Tuesday, February 14th, 2012 | Author: Tracy

Hannah Matthews from CLASP summarizes how the President’s budget impacts early childhood.

  • An $825 million increase for the Child Care and Development Block Grant (CCDBG), comprised of $325 million in discretionary funding and $500 million in mandatory funding (through approval of the Ways and Means and Finance Committees). Budget documents propose that $300 million of the discretionary funding be used for quality improvement grants to states. A portion of these funds would go to states in the form of formula grants and a portion would be for competitive grants.These funds would be in addition to the requirement for states to spend a minimum of 4 percent of CCDBG funds on quality activities.
  • An $85 million increase for Head Start and Early Head Start to support the Office of Head Start’s designation renewal process and cost-of-living increases.

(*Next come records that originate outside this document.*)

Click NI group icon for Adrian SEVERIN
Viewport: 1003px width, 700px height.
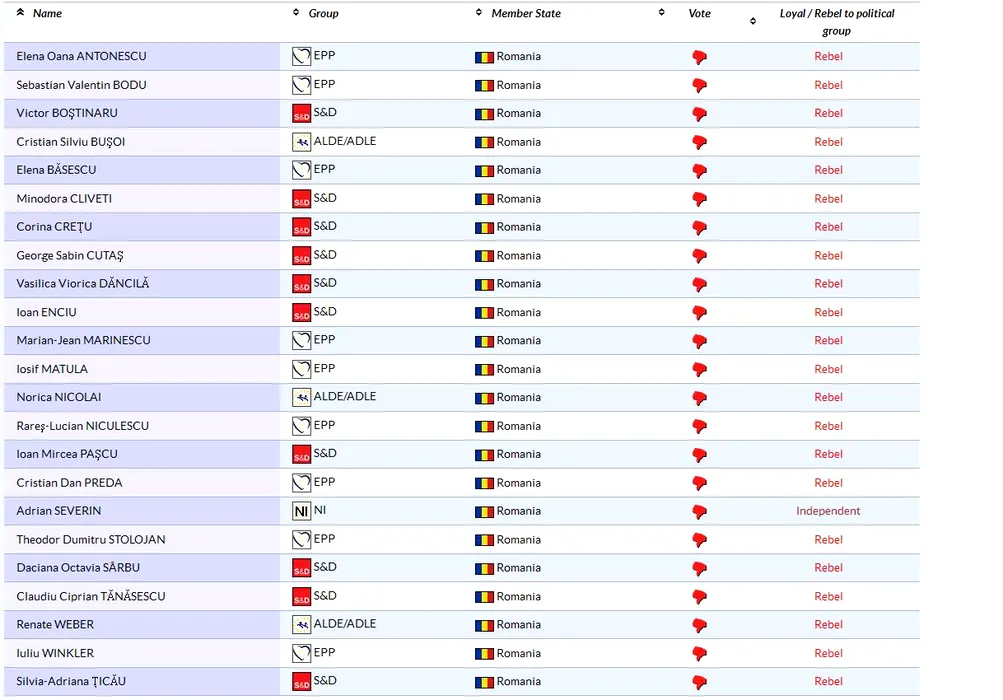[x=301, y=511]
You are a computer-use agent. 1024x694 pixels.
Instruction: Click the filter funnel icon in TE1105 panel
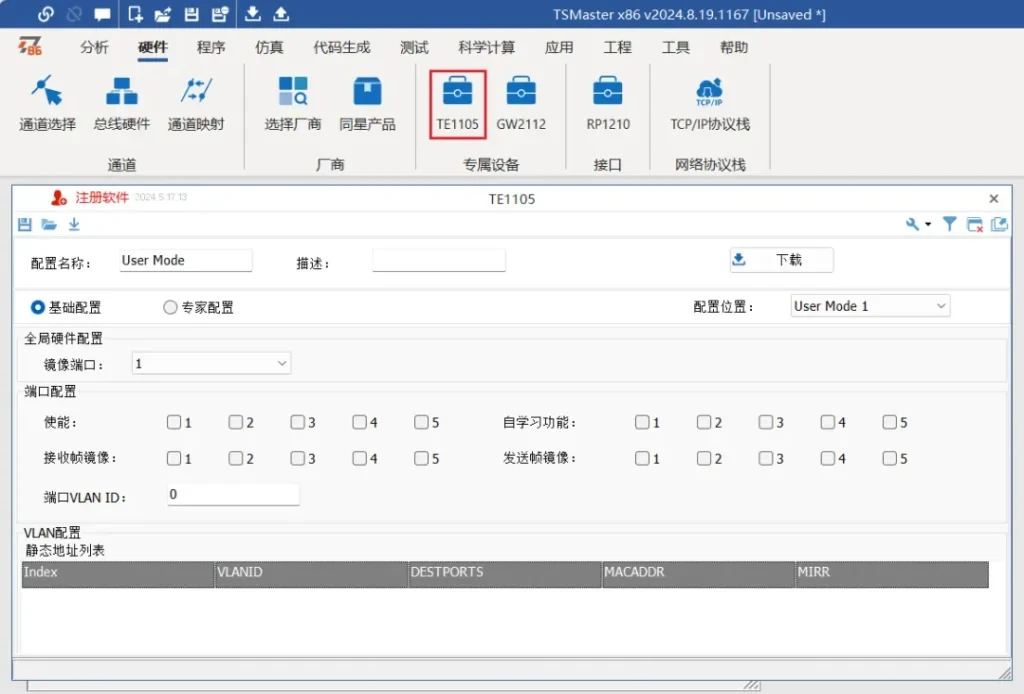pyautogui.click(x=950, y=225)
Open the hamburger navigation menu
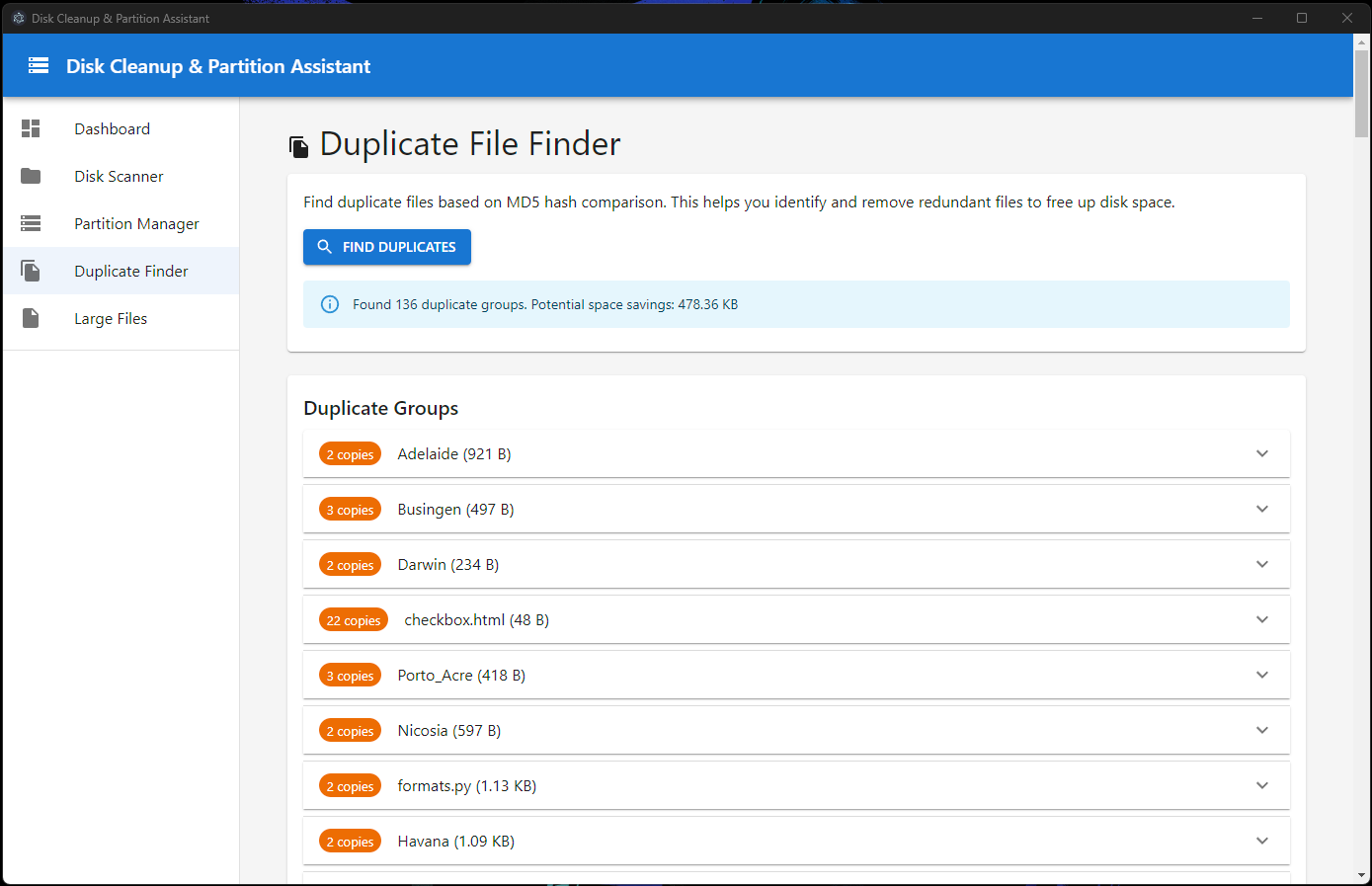The height and width of the screenshot is (886, 1372). (38, 65)
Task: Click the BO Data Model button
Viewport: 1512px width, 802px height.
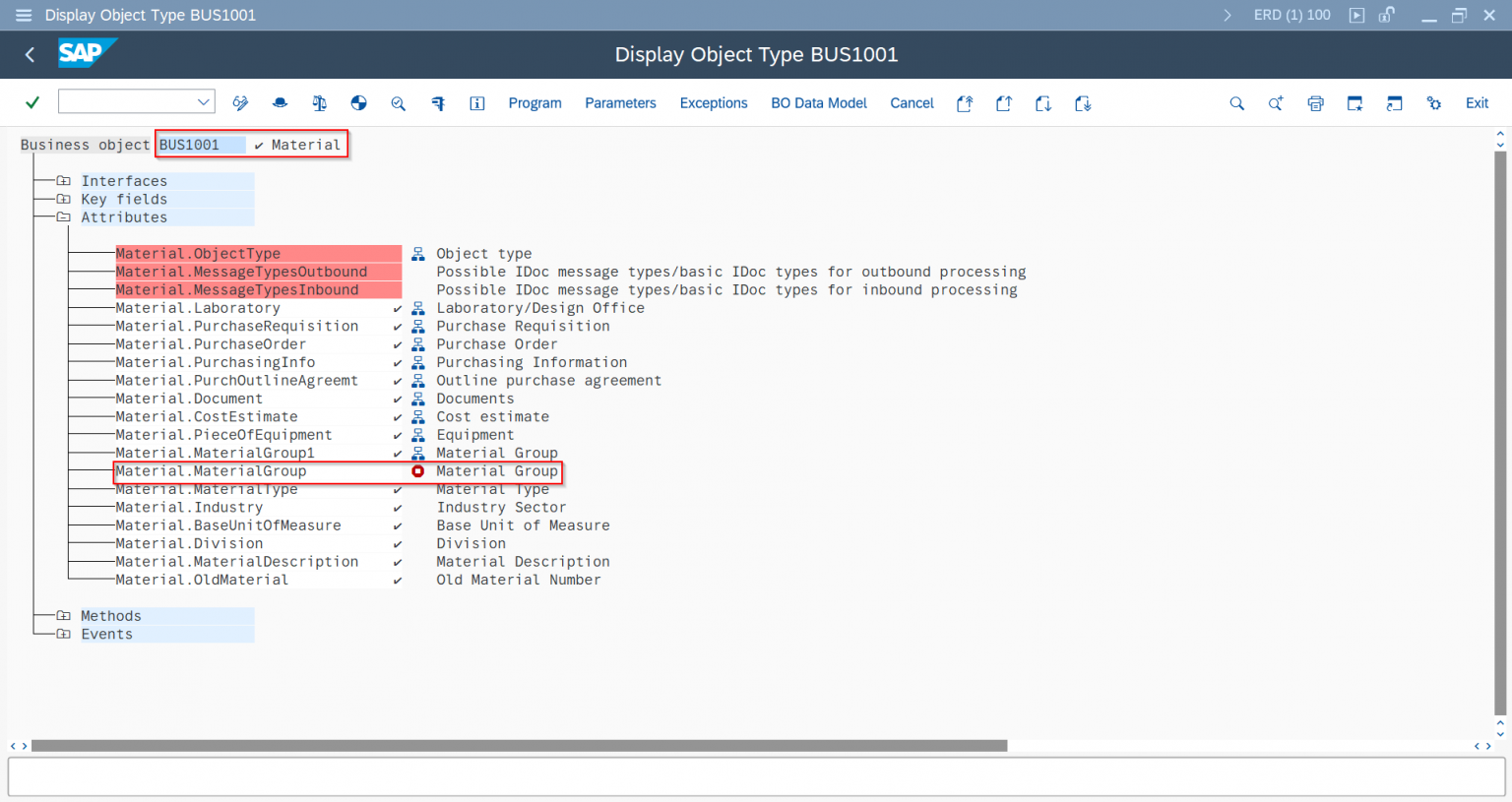Action: pyautogui.click(x=818, y=103)
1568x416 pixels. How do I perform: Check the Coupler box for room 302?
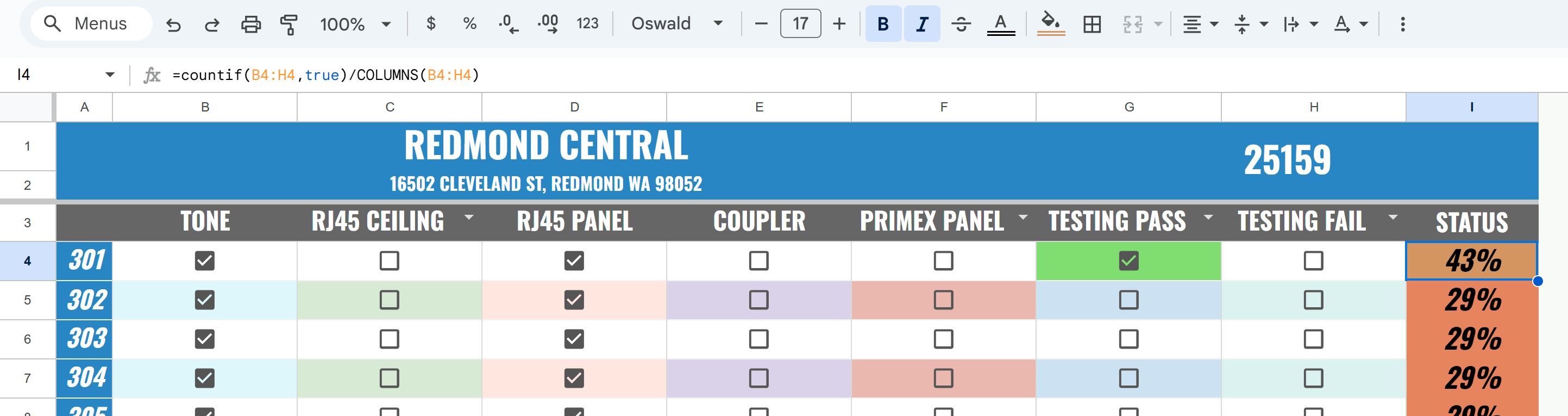[758, 300]
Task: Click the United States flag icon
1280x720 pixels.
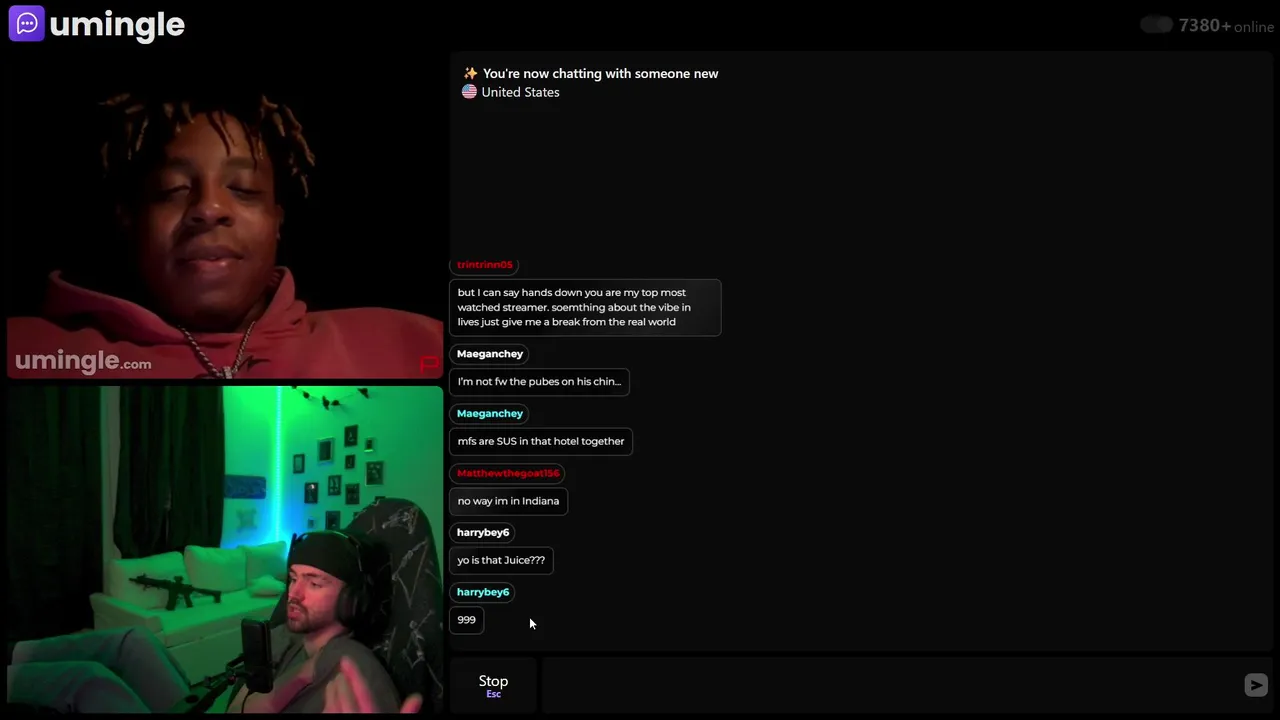Action: pyautogui.click(x=469, y=92)
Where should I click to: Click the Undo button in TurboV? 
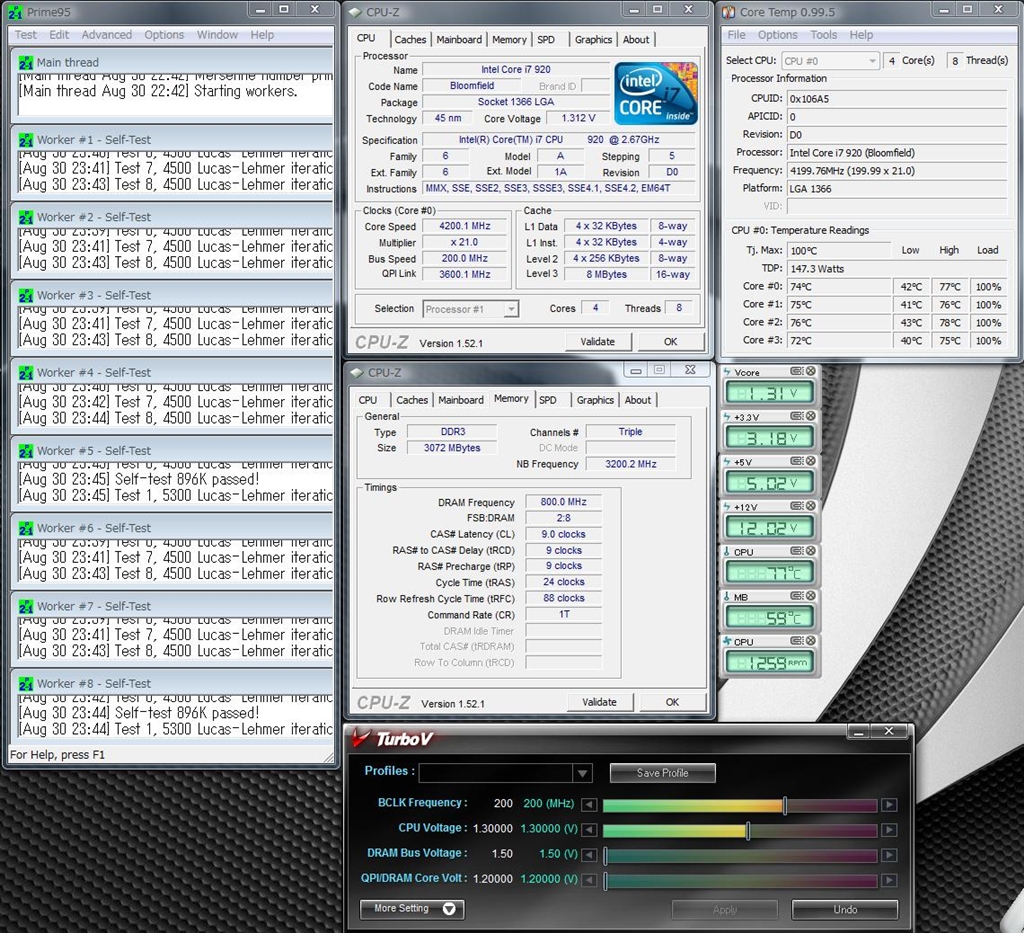tap(845, 909)
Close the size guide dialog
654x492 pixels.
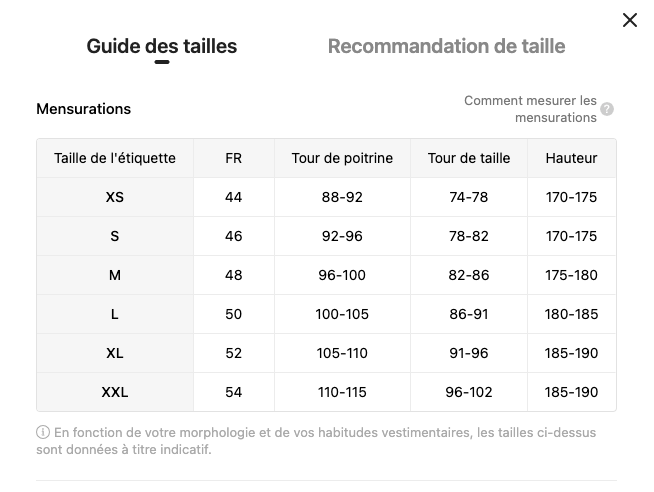click(x=629, y=20)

According to the Administration, these funds will maintain the current number of children served.
  • A $20 million increase for the IDEA Part C services for infants and toddlers.
  • $850 million for Race to the Top, including some portion of funding to be used for the Early Learning Challenge.
  • $100 million for the Promise Neighborhoods initiative.
  • $5 million to support Paid Family Leave in states.

The budget also includes some challenges for child care and early education, including flat funding of Title I of the Elementary and Secondary Education Act, of which some funds are used for early education, IDEA preschool grants, and 21st Century Community Schools.

Read the article.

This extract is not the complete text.